While Kant has mostly been relegated to the annals of philosophical theory, his treatise on truth remains applicable today in healthcare, particularly as it concerns the embattled Alzheimer’s drug, Aduhelm.
“We are pleased that the peer-reviewed manuscript is now available to provide physicians with a greater understanding of the appropriate use of Aduhelm,” said Samantha Haeberlein, Head of Neurodegeneration Development at the biotechnology firm, Biogen, which manufactures the drug.
The study, published in mid-March, monitored patients with Alzheimer’s disease for over two years to demonstrate the clinical benefits of Aduhelm – though the FDA has already approved it in 2021 as a form of treatment. Despite existing data and FDA approval, many physicians still do not understand how the drug confers any actual benefit to patients. To which Biogen responded with additional data.
But the study does little to address the original misunderstanding – does the drug address the symptoms of patients with Alzheimer’s disease – and instead continues to claim clinical benefits in the most abstruse of ways.
Biogen says Aduhelm treats Alzheimer’s disease by reducing the levels of proteins in the brain associated with the disease, the most well-known being tau-amyloid, though other forms of amyloid proteins are involved as well. By reducing these proteins, Biogen claims the drug treats dementia. Preliminary data proved that protein concentrations reduced when patients took the drug, but physicians were unsure of how that benefited the clinical progression of the disease symptomatically.

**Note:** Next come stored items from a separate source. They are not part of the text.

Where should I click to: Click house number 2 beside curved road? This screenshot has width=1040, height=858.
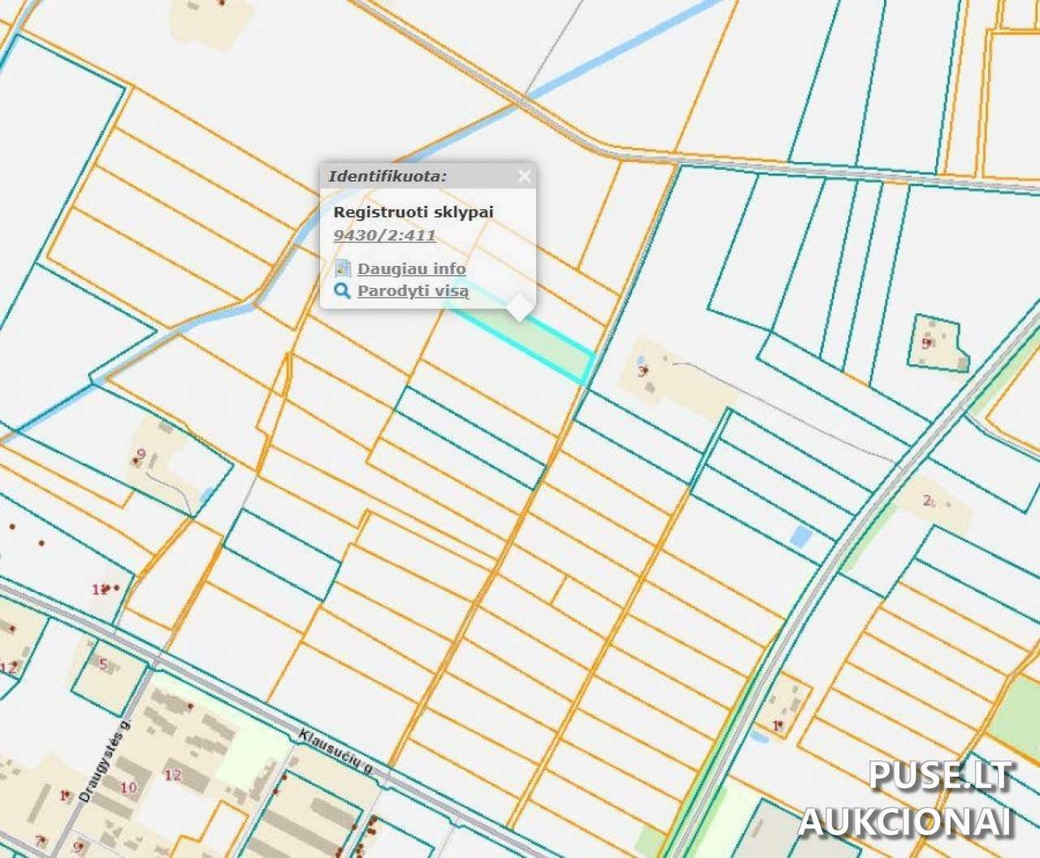click(927, 500)
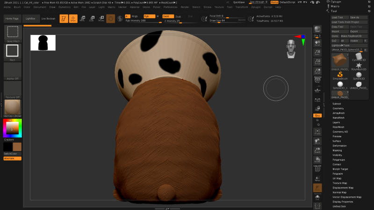Open the Render menu
This screenshot has width=374, height=210.
point(185,7)
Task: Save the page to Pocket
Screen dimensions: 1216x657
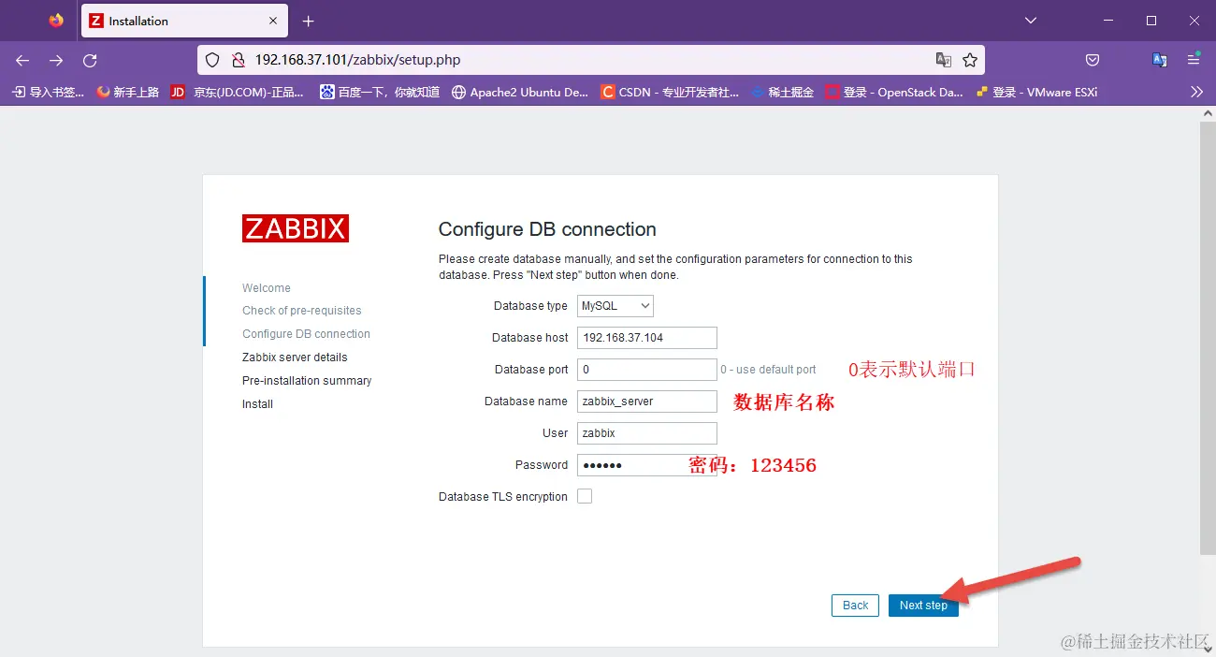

This latest study tries to clarify the relationship between lower amyloid protein concentrations and symptomatic improvements. They followed patients in the original study for an additional two years, monitoring for clinical changes. Even with the prolonged period, the authors selected a bizarrely precise point in time to prove that the drug indeed slows the progression of Alzheimer’s disease.
Specifically, at week 78, patients who showed a reduction in the amyloid proteins had slower clinical progression across all measurements of cognition function in the study. And patients who had reduced amyloid levels at week 78 also had greater decreases in week 128.
By that logic, Biogen would have you believe that Aduhelm provides clinical benefits to patients with severe Alzheimer’s disease. The data has repeatedly shown to reduce amyloid protein concentrations. Since the patho-physiology of dementia involves a buildup of these proteins in the brain, it would appear the facts and logic are in agreement – meeting the Kantian requirements of truth.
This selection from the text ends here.